DIRECTIONS FOR THIS TASK:
Please repeat every record exactly, leaving out any pictures.

[Dataset entries]
*** Block opens ***

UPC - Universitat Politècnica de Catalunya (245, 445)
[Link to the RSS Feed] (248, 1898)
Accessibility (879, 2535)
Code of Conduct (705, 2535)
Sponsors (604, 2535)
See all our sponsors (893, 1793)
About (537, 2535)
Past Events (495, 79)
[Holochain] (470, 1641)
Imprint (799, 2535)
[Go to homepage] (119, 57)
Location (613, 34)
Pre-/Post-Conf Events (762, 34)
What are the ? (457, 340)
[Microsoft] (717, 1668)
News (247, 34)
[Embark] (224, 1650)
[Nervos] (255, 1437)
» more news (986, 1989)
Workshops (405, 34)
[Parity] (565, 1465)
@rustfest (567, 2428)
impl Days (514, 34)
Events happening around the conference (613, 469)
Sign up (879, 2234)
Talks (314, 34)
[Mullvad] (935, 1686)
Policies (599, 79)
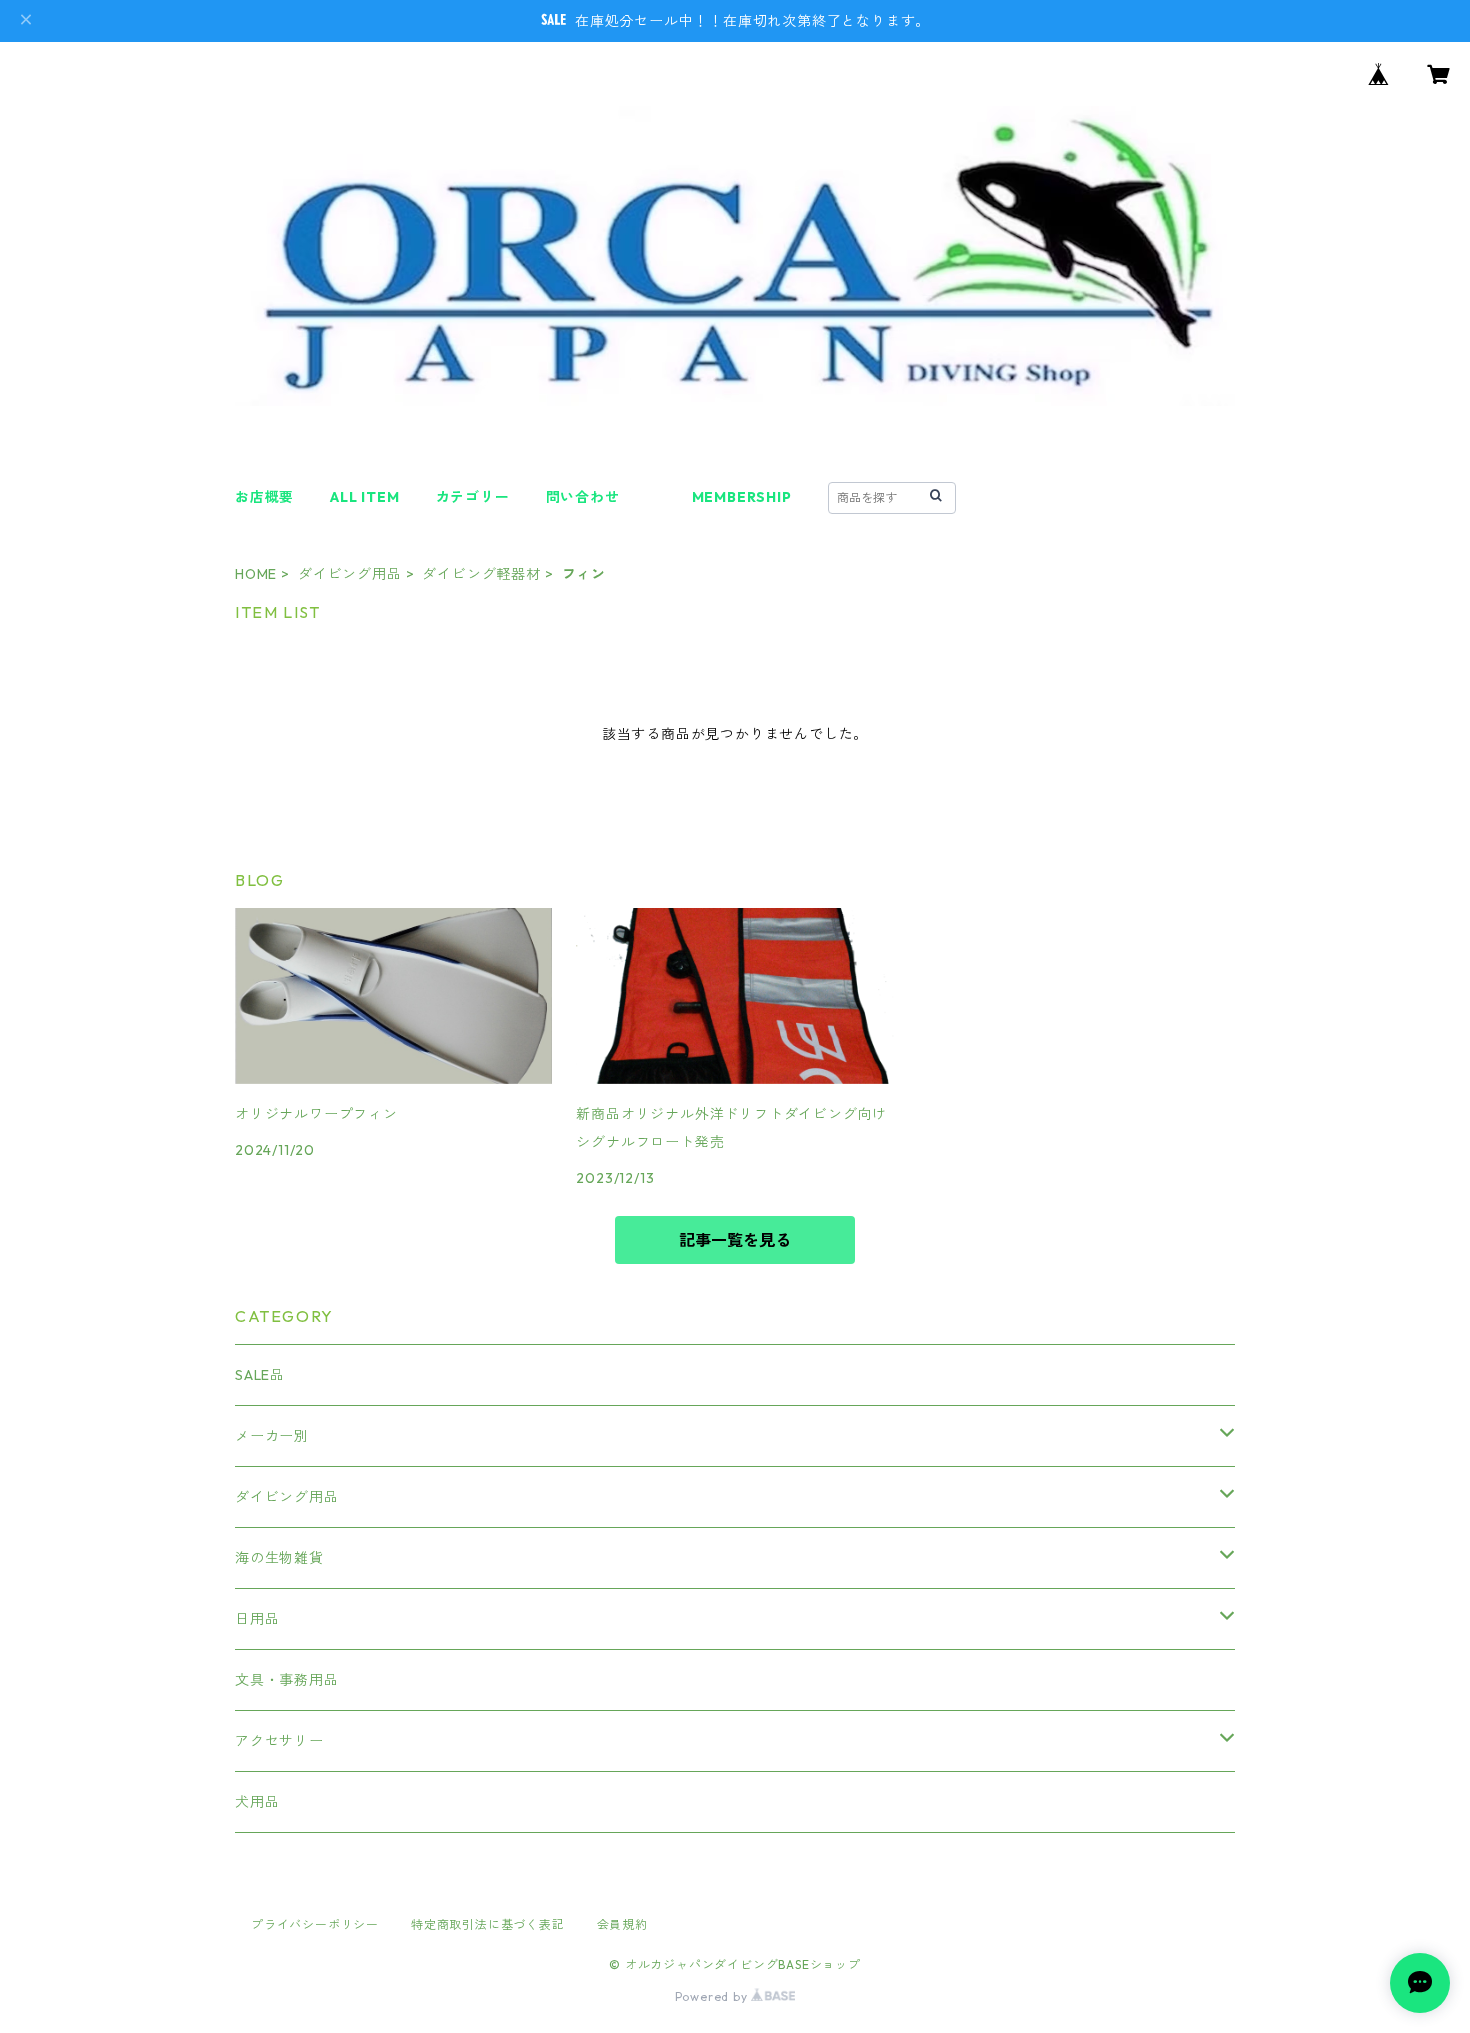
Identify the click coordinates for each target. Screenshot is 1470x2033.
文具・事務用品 (287, 1680)
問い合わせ (583, 497)
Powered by (713, 1996)
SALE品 (260, 1375)
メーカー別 (272, 1436)
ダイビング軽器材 (481, 574)
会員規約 (622, 1924)
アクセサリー (279, 1741)
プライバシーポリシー (315, 1924)
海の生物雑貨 (279, 1558)
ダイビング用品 (350, 574)
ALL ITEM (364, 497)
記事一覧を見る (735, 1240)
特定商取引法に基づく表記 (488, 1924)
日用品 (257, 1619)
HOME (256, 574)
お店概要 (264, 497)
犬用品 (257, 1802)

*** Block closes ***

RESULT FOR THIS TASK:
UPC - Universitat Politècnica de Catalunya (245, 445)
[Link to the RSS Feed] (248, 1898)
Accessibility (879, 2535)
Code of Conduct (705, 2535)
Sponsors (604, 2535)
See all our sponsors (893, 1793)
About (537, 2535)
Past Events (495, 79)
[Holochain] (470, 1641)
Imprint (799, 2535)
[Go to homepage] (119, 57)
Location (613, 34)
Pre-/Post-Conf Events (762, 34)
What are the ? (457, 340)
[Microsoft] (717, 1668)
News (247, 34)
[Embark] (224, 1650)
[Nervos] (255, 1437)
» more news (986, 1989)
Workshops (405, 34)
[Parity] (565, 1465)
@rustfest (567, 2428)
impl Days (514, 34)
Events happening around the conference (613, 469)
Sign up (879, 2234)
Talks (314, 34)
[Mullvad] (935, 1686)
Policies (599, 79)
Identify the click coordinates for each target. Screenshot is 1470x2033.
文具・事務用品 (287, 1680)
問い合わせ (583, 497)
Powered by (713, 1996)
SALE品 (260, 1375)
メーカー別 (272, 1436)
ダイビング軽器材 (481, 574)
会員規約 (622, 1924)
アクセサリー (279, 1741)
プライバシーポリシー (315, 1924)
海の生物雑貨 (279, 1558)
ダイビング用品 (350, 574)
ALL ITEM (364, 497)
記事一覧を見る (735, 1240)
特定商取引法に基づく表記 (488, 1924)
日用品 (257, 1619)
HOME (256, 574)
お店概要 (264, 497)
犬用品 (257, 1802)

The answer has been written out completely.